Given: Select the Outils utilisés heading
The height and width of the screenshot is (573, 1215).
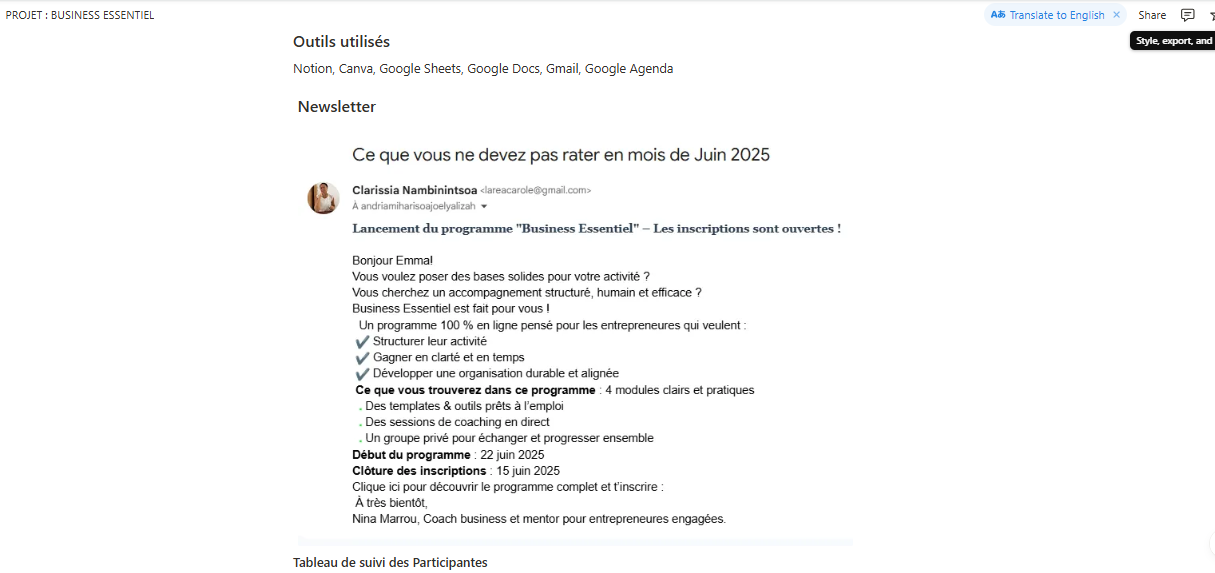Looking at the screenshot, I should pos(341,42).
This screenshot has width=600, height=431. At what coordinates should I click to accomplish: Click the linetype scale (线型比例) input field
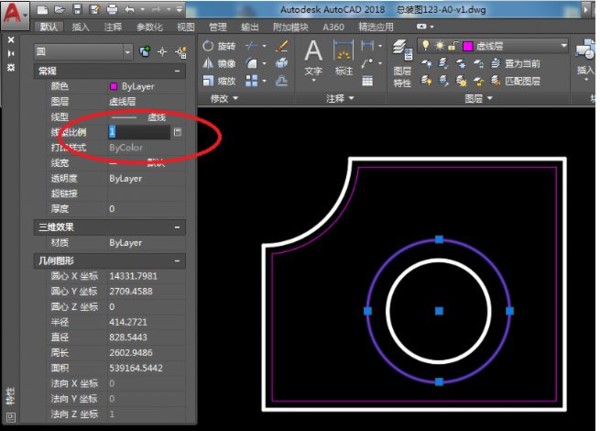[138, 131]
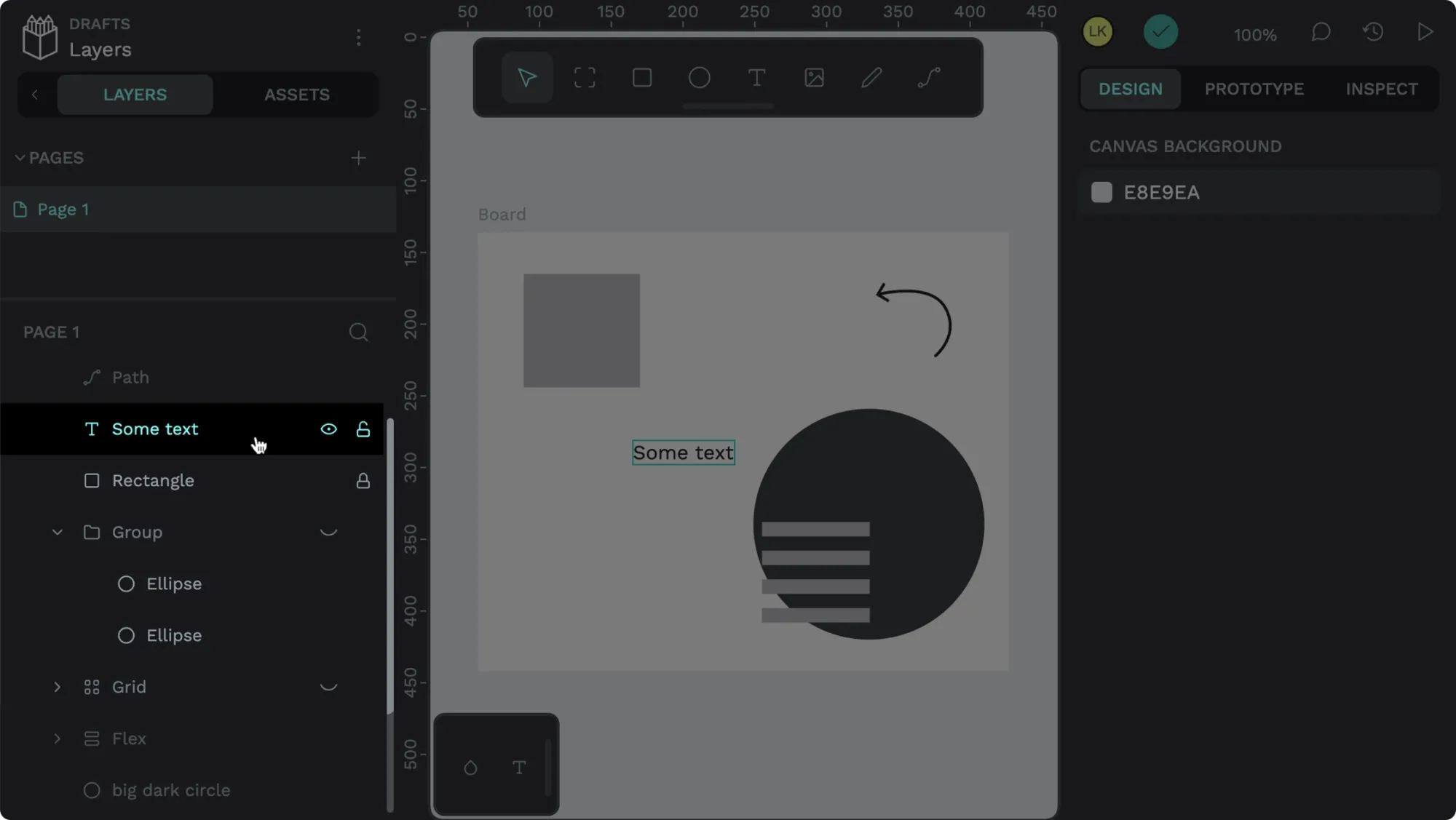The height and width of the screenshot is (820, 1456).
Task: Click the Assets panel button
Action: [x=296, y=94]
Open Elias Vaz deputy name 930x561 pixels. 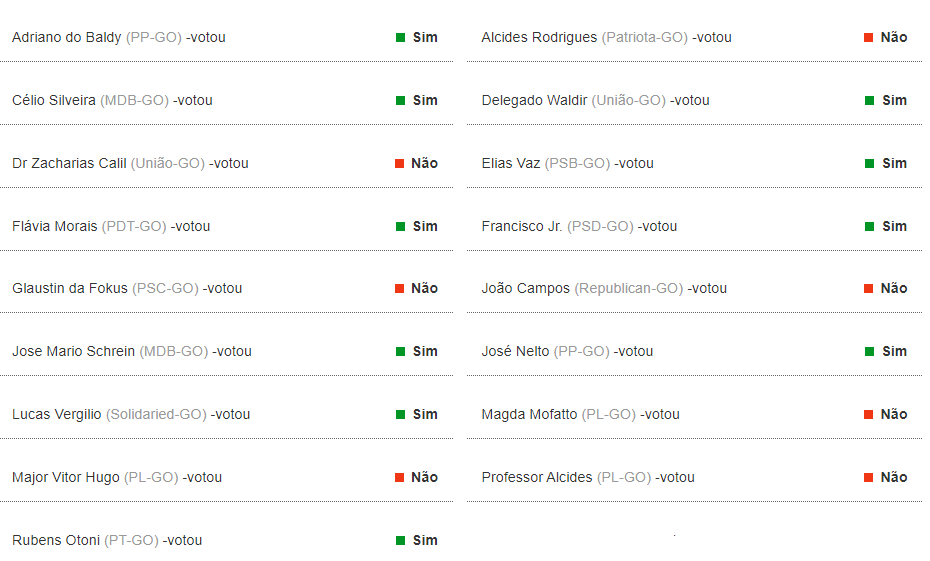(x=510, y=163)
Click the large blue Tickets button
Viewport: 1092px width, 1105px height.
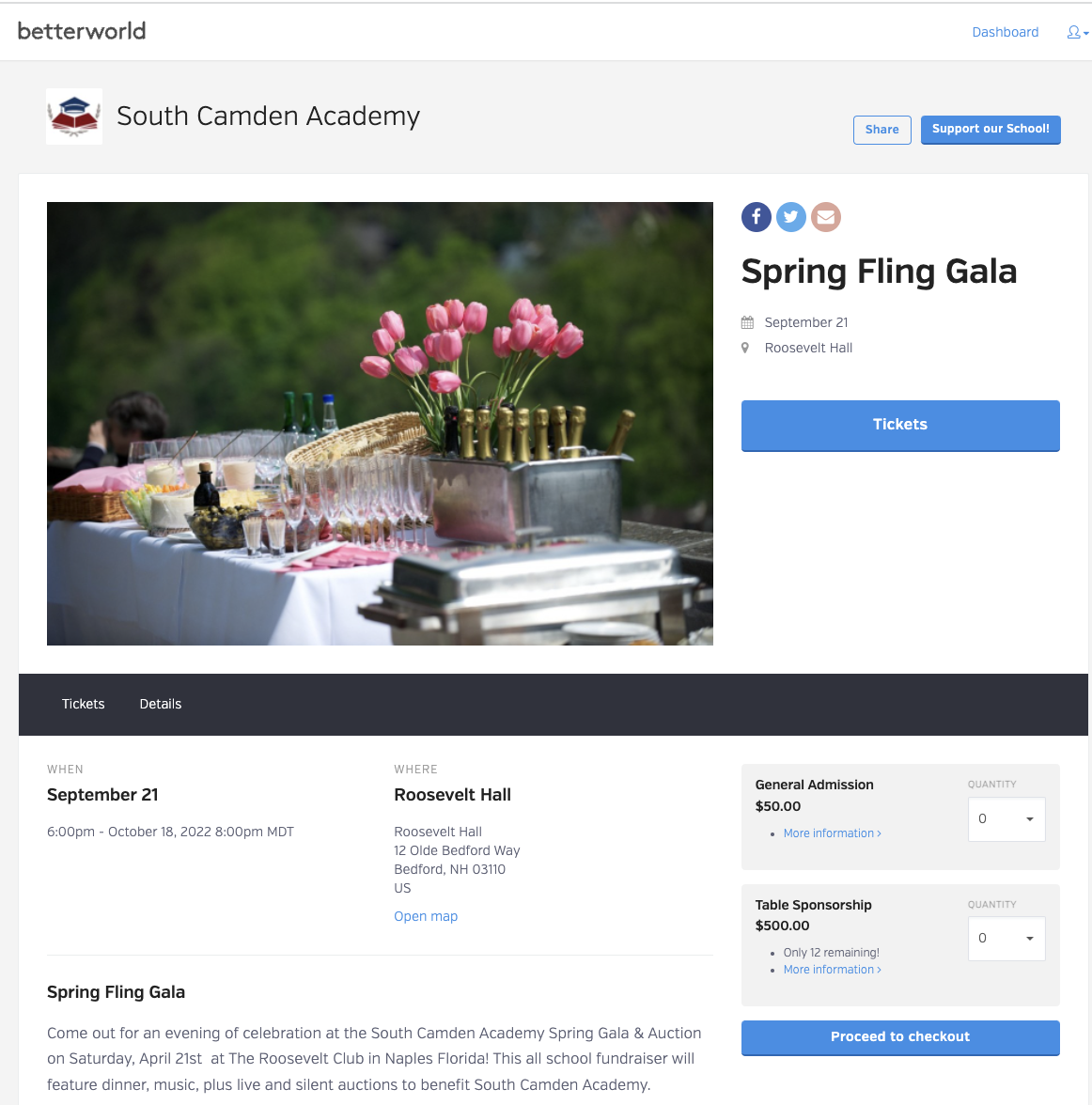pos(900,426)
#####
* Task
Turn the records between the line containing "Click the large blue Tickets button" and the end of the records, both included, into a two-column CSV with the headers instruction and location. Give one row per record, with its text and its answer each in a single quoted field, line breaks replaced by spaces, and the pictures left out.

* Task response
instruction,location
"Click the large blue Tickets button Viewport: 1092px width, 1105px height.","pos(900,426)"